>To: womenbio at net.bio.net>From: ravena at cco.caltech.edu (Karen Allendoerfer)
>Subject: Re: language equity
>Date: Tue, 26 Nov 1996 07:57:38 -0800
>>In article <ebrown-2311962242340001 at jenkintown3.access1.dh.i-2000.net>,
>ebrown at i-2000.com (Ellie Brown) wrote:
>>> Last week I attended a joint meeting of AWIS (Association for Women in
>> Science) and SWE (Society for Women Engineers) where the discussion topic
>> was Gender Equity in the Classroom. One thread involved the perceived
>> meaning of words such as "mankind" or the generic pronoun "he". The women
>> in this group were generally between 30 and 60 years old, and almost all
>> said that they had always felt included by these terms.
>>Really?
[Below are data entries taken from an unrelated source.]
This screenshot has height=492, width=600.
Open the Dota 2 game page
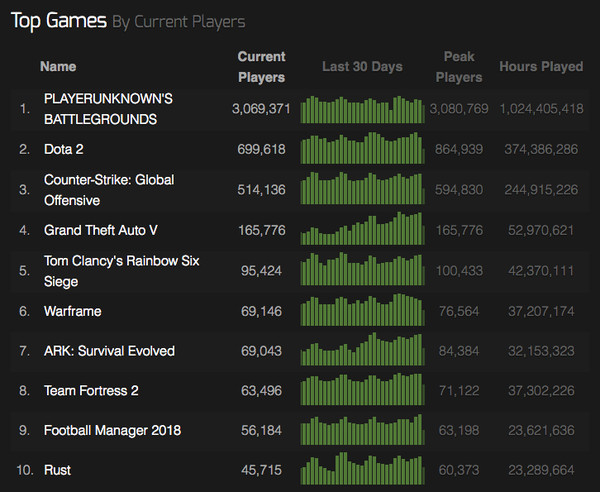(65, 149)
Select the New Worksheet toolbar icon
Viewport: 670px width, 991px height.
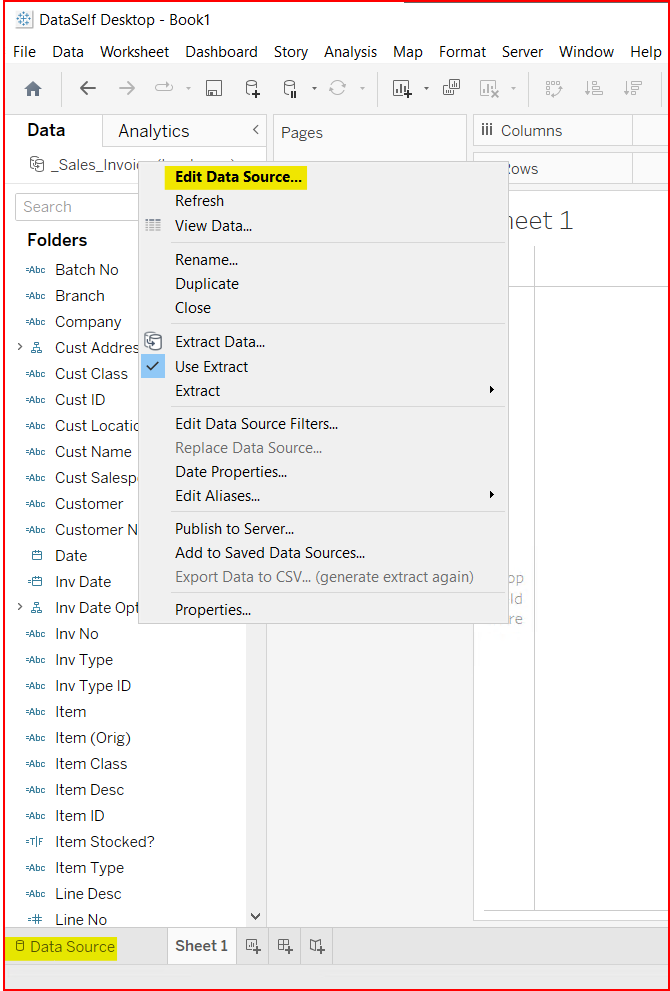(x=400, y=88)
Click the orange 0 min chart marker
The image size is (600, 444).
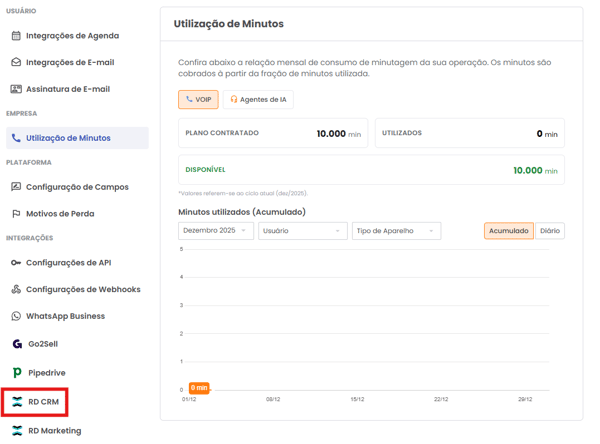click(x=199, y=387)
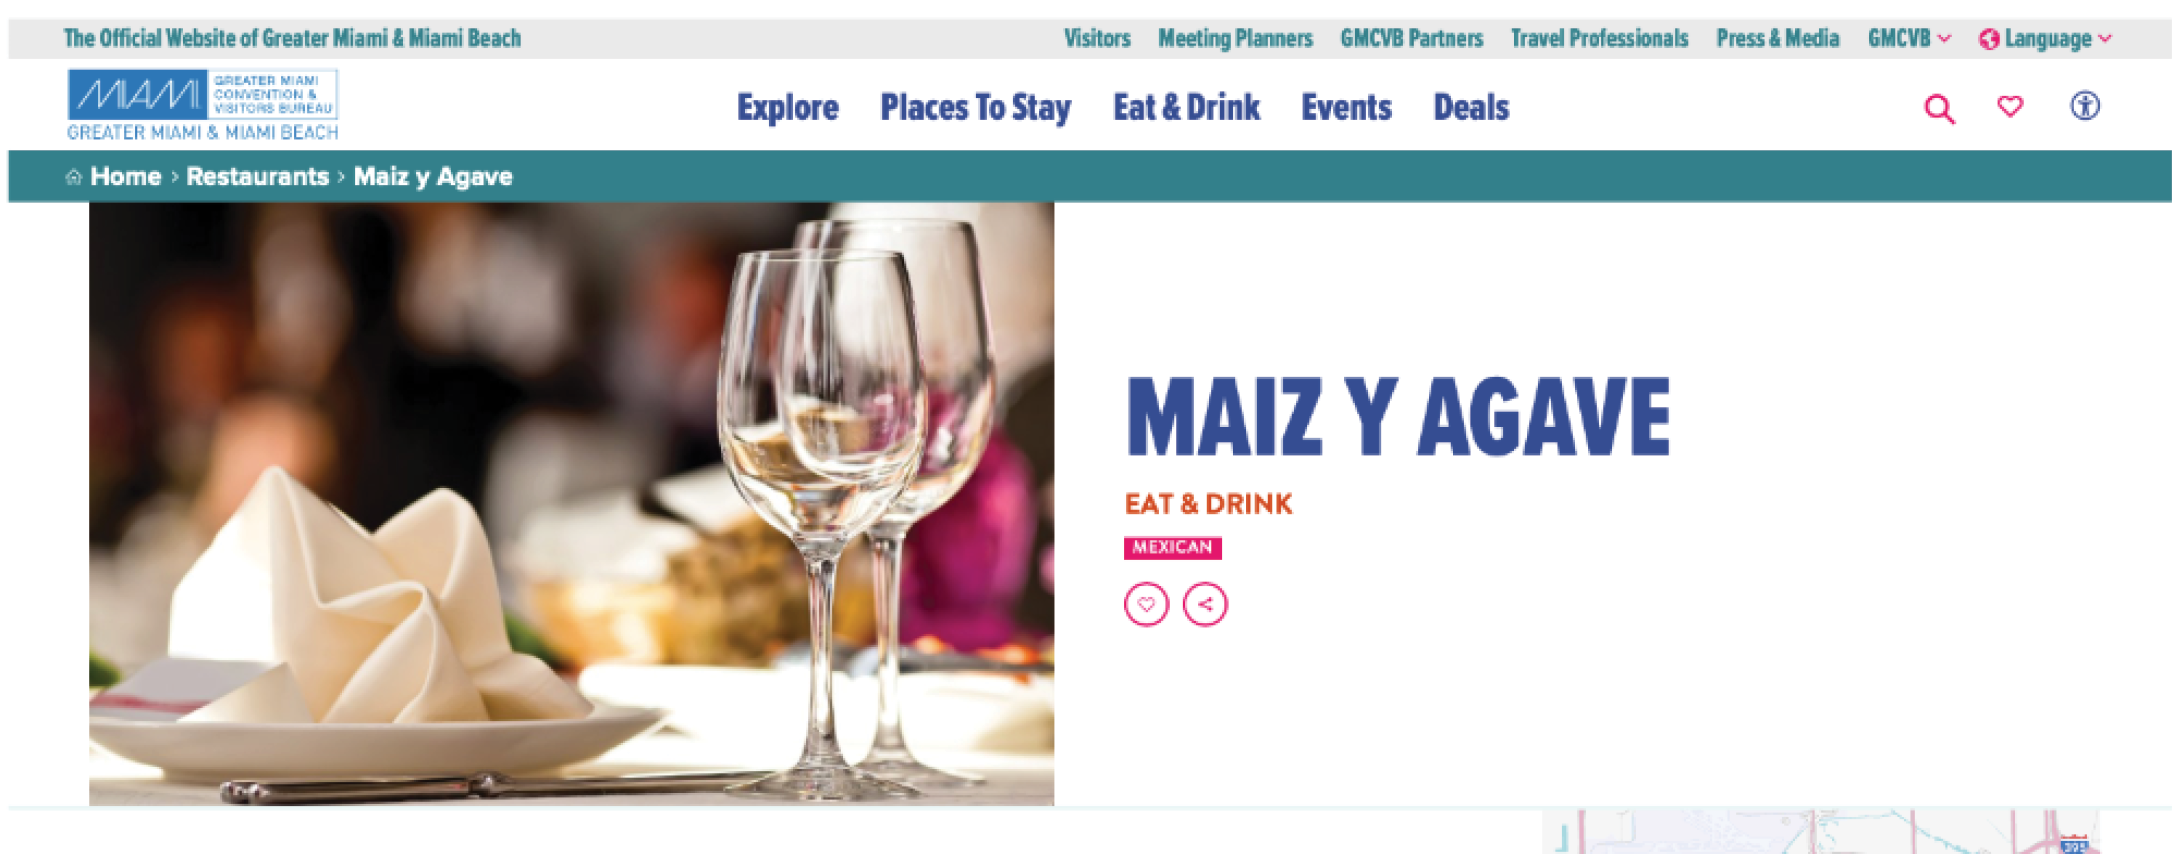
Task: Expand the Language dropdown chevron
Action: [2105, 38]
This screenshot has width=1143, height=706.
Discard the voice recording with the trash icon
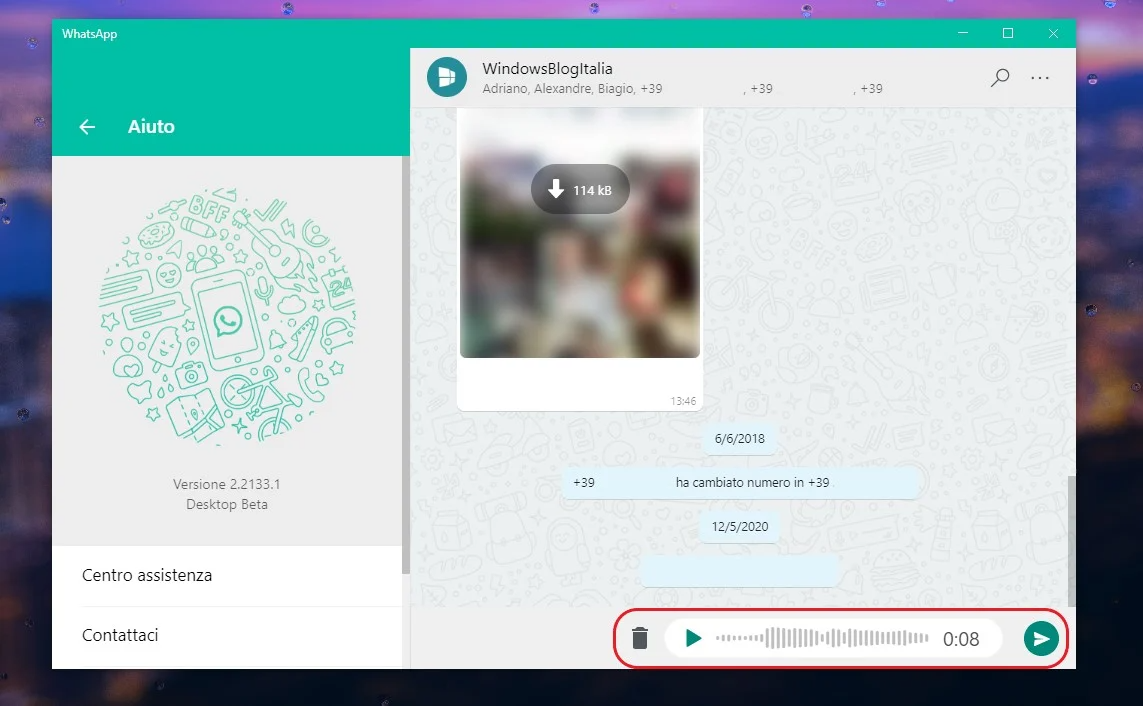click(641, 637)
I never felt included by these terms.
>>Karen
>
This is a bit heavy, but I have to admit I never felt excluded by those terms, until I
was having a conversation with a friend in psychology working on women's issues about
adolecent dreams and realized that as a teenager, in many of my dreams in which I was
powerful, I saw myself as genderless. But in "regular dreams" I was female. I had no
cultural conditioning for a powerful woman (and considering how advanced my mother and
her career were and are, I have to blame it on the greater culture and not my
upbringing). So I go out of my way (yeah-I still say "guys" informally) to fix this.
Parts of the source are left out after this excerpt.